At Oklahoma Baptist University, I teach a class called Theological Method. During the first third of the class, we survey different approaches to the task of theology, moving from the early church through the modern period into our own day. One of my goals in walking students through this historical material is to show them the theological assumptions that lie behind the early church’s approach to biblical interpretation and theology. Here I want to briefly summarize those.

 1. Canonical Unity

The early church assumed that the Bible was one book, centered on the person and work of Jesus Christ both in terms of content and in terms of its overall shape, or narrative. It also assumed that the Bible had textual connective tissue; Scripture quotes Scripture, all the time. These two theological assumptions about the nature of the Bible led to the twin interpretive commitments that we call the regula fidei and analogia fidei, the rule of faith and analogy of faith.

2. Creedal Unity

In addition to the unity of the Scriptures, the early church also believed that the doctrine derived from God’s Word was unified. Because theology is a whole cloth, or fabric, care must be taken when theologizing about any one topic to understand its implications for other topics. For instance, when the early church talked about whether or not Christ has one will (the divine will of the Son) or two wills (one according to each nature, human and divine), they were concerned about how their answer would affect both the doctrine of God and the doctrine of salvation.

3. Christological Unity

This is closely related to the first, but it also gives grounds to it. The Bible centers on Jesus because God’s revelation of himself and all of God’s creation and providence over it center on Jesus.

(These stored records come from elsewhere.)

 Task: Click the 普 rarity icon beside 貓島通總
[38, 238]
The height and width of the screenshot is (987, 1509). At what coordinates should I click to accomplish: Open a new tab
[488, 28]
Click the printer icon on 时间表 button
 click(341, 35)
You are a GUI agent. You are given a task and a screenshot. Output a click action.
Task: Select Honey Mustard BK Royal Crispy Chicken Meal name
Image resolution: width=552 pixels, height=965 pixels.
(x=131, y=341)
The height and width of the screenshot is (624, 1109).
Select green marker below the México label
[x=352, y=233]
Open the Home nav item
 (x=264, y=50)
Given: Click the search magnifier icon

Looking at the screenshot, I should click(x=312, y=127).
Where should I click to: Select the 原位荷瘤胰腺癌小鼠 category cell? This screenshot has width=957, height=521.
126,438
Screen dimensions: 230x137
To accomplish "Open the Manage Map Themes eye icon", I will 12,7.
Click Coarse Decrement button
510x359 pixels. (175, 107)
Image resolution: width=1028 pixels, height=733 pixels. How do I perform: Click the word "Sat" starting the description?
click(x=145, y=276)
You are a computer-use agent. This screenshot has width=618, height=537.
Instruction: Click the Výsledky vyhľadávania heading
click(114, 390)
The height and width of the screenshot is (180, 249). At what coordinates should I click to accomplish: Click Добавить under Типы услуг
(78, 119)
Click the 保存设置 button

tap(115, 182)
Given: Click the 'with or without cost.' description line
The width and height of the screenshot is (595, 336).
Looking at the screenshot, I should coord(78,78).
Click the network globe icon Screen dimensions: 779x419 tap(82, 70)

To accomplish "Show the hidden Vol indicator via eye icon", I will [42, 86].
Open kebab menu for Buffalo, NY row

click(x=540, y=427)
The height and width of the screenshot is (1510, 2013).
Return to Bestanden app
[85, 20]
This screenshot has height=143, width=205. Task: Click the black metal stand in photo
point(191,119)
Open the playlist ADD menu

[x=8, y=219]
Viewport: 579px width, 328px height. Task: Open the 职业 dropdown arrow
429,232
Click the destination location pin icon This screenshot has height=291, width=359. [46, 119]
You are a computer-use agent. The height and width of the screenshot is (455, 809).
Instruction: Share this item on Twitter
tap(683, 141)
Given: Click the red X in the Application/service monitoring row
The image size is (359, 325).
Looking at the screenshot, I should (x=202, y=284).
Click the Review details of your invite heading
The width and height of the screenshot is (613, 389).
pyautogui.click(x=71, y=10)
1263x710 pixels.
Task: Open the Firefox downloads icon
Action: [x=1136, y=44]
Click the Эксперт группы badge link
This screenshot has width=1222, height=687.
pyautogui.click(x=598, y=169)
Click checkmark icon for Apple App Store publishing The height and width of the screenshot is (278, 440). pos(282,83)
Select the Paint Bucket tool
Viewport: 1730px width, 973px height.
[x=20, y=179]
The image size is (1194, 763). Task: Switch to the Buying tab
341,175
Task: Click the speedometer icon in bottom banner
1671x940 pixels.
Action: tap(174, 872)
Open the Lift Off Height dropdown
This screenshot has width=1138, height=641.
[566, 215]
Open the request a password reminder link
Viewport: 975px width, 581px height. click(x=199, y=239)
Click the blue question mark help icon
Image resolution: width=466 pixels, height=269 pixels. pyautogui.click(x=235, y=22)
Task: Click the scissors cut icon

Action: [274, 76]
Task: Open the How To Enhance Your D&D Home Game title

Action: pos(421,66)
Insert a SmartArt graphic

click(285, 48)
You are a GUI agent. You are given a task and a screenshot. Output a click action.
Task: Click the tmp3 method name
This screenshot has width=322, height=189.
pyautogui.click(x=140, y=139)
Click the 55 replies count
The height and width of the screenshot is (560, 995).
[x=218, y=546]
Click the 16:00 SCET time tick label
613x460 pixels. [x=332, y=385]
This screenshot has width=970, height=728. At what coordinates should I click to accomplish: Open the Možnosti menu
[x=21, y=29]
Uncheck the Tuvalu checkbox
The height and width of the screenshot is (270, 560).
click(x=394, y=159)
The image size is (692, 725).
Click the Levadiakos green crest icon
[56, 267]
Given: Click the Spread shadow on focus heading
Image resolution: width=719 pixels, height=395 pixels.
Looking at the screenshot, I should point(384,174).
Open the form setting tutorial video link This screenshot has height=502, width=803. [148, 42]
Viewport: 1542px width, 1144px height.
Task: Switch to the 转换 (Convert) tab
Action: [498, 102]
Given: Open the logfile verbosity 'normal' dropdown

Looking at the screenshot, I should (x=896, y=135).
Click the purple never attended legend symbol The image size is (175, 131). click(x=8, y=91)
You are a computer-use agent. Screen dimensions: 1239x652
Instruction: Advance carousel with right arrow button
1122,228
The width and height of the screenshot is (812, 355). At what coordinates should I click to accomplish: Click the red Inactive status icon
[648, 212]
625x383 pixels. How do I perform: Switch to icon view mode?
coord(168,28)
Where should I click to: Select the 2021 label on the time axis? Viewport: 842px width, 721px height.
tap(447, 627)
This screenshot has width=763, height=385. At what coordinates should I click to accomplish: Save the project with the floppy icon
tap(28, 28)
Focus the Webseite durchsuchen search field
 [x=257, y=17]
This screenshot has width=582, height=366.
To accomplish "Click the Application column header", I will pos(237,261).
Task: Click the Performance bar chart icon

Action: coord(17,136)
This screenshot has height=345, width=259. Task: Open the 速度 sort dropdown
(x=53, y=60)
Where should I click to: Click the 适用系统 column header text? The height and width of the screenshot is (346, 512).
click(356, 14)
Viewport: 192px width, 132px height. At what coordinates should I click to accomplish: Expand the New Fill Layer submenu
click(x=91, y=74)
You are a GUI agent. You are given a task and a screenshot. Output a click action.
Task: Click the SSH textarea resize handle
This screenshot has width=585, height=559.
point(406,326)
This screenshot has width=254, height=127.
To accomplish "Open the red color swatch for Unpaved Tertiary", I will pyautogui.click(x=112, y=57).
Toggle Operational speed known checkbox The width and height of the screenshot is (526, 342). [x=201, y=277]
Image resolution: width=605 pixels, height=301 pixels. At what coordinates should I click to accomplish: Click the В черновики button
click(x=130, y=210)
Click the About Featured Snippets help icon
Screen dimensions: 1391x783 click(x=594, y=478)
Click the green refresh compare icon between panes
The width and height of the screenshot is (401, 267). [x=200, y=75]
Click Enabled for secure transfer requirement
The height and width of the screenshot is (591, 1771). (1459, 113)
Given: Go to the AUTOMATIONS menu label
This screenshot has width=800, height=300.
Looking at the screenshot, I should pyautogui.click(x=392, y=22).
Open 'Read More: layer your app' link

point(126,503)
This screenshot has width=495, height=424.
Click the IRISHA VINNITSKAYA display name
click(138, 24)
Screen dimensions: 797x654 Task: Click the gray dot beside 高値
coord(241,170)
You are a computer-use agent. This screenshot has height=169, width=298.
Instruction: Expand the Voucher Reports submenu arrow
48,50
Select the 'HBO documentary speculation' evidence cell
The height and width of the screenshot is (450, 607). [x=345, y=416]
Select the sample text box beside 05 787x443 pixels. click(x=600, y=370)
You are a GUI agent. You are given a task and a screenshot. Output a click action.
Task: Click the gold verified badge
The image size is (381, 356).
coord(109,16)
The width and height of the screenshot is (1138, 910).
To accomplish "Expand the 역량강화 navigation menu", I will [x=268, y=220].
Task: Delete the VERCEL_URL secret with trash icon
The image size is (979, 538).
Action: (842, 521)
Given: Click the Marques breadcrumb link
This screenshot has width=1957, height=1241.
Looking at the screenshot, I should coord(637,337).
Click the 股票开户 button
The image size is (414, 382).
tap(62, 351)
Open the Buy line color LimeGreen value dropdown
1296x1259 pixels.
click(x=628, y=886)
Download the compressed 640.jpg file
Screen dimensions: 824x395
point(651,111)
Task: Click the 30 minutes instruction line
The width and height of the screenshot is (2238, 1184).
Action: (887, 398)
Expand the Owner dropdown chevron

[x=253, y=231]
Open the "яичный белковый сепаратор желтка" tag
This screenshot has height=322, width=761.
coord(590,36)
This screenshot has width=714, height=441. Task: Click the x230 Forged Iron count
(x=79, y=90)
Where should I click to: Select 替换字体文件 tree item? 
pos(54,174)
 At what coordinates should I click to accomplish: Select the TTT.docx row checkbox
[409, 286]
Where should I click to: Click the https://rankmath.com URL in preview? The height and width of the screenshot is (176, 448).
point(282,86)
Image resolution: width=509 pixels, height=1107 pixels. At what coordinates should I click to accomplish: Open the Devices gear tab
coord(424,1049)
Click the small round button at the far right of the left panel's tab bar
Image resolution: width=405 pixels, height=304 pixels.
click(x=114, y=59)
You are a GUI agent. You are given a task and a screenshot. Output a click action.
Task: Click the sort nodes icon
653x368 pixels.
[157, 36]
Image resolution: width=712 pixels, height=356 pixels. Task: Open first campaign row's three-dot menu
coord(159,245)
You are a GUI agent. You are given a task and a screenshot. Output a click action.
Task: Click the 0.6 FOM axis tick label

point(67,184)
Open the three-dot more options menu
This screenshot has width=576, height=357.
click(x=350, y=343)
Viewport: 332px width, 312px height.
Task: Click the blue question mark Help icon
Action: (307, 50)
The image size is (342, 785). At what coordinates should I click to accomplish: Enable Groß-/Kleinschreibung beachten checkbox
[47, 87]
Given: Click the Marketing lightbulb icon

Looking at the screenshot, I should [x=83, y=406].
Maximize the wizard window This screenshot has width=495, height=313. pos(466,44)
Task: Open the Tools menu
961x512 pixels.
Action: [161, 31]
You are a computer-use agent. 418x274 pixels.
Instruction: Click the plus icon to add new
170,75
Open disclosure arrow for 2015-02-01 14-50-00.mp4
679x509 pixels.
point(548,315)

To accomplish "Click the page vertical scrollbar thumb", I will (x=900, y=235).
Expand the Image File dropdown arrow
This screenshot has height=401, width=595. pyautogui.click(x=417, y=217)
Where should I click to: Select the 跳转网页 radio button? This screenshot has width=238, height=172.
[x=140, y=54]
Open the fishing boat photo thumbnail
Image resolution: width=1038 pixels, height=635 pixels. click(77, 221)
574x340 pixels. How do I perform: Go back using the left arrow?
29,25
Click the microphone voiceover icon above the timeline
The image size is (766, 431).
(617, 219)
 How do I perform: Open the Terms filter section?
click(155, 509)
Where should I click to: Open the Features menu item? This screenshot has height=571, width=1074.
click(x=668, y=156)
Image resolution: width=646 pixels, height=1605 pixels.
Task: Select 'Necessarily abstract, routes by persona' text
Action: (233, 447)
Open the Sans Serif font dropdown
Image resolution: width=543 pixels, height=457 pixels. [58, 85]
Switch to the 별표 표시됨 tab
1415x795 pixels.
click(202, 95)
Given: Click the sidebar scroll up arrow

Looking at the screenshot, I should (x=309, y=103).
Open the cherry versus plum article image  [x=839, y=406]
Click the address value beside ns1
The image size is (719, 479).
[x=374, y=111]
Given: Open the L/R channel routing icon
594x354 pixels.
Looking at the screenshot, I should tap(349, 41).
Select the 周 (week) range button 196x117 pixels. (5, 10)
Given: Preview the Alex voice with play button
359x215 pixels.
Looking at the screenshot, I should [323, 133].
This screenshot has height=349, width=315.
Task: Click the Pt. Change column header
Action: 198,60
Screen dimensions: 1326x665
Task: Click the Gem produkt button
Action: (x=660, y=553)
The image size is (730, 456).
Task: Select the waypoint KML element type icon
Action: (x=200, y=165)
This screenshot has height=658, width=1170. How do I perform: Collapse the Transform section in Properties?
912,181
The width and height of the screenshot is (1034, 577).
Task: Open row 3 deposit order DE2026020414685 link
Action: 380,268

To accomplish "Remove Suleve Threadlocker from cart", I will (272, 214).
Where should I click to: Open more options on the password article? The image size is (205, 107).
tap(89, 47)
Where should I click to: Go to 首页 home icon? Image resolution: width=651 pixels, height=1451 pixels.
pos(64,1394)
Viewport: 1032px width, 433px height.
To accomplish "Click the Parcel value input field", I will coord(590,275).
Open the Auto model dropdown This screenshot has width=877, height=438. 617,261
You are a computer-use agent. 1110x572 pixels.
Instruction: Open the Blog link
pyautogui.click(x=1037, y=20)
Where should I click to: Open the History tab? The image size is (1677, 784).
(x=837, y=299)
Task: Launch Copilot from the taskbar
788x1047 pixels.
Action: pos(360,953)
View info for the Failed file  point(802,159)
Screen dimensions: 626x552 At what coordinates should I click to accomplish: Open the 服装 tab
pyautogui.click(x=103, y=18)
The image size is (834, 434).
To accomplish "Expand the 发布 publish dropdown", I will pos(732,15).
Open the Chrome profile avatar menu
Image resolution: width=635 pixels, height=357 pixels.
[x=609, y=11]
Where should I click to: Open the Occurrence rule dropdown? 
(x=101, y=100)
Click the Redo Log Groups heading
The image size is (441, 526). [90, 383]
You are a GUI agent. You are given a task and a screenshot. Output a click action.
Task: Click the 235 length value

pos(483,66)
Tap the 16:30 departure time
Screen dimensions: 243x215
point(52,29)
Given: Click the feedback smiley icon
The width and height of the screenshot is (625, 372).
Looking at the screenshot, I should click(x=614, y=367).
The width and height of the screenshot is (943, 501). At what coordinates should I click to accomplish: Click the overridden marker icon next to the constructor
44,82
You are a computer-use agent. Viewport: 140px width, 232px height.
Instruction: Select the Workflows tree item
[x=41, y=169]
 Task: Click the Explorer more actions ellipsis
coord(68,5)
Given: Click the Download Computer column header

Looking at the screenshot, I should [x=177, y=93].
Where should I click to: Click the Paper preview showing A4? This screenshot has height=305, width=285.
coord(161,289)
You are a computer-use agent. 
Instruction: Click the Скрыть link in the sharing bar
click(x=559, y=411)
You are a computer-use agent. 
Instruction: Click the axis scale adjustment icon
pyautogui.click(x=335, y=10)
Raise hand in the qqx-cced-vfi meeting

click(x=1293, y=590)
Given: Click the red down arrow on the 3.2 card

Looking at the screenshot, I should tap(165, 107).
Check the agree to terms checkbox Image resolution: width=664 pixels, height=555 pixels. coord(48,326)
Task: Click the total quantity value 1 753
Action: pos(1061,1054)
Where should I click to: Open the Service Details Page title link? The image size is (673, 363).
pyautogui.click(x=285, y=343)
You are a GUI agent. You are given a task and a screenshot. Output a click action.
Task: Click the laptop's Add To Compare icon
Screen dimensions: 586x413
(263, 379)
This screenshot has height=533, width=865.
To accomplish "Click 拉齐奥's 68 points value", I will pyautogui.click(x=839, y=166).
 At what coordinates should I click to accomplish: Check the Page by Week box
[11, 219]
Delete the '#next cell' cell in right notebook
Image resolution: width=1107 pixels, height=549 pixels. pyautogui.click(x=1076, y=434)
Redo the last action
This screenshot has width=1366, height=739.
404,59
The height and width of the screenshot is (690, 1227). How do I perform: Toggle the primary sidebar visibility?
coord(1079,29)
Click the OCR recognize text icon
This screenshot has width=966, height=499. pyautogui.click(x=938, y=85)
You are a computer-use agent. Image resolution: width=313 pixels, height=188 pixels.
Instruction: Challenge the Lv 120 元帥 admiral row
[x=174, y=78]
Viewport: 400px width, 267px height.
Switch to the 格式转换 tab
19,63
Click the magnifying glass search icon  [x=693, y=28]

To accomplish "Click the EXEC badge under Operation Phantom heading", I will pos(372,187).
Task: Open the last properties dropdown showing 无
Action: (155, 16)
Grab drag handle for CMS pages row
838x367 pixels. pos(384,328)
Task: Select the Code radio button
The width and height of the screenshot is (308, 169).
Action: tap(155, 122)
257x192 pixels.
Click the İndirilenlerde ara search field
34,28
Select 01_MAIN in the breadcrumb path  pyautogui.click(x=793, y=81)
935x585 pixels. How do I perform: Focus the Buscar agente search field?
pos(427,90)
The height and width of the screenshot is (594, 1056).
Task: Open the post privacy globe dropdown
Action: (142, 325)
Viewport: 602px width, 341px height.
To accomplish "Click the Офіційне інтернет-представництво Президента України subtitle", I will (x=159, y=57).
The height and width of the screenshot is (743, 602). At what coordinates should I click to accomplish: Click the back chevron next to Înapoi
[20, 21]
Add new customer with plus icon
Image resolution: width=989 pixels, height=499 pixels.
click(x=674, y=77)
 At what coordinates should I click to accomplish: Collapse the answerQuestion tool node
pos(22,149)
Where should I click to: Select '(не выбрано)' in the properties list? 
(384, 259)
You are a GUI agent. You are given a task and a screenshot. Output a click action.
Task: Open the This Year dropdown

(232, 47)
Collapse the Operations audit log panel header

In terms of creation, the early church (and specifically Maximus the Confessor) talked about the Son, who is God’s Word and Wisdom, as the metaphysical center of the universe. That is, everything that exists is patterned after Wisdom. And with respect to providence, all things are ordered toward God’s revelation of himself in the person and work of Jesus Christ. That brings us to the ultimate reason that creation, providential care, and Spirit-inspired canon are Christological –- “he who has seen the Son has seen the Father.” The Trinitarian shape of God’s revelation -– from the Father through the Son by the Spirit -– dictates the terms of creation, providential care, and inspired canon.

These theological assumptions guided the way the early church read the Bible and formulated doctrine. If we want to understand their exegetical and theological conclusions, and if we want to learn to read like them, we have to grasp why they read the way they did.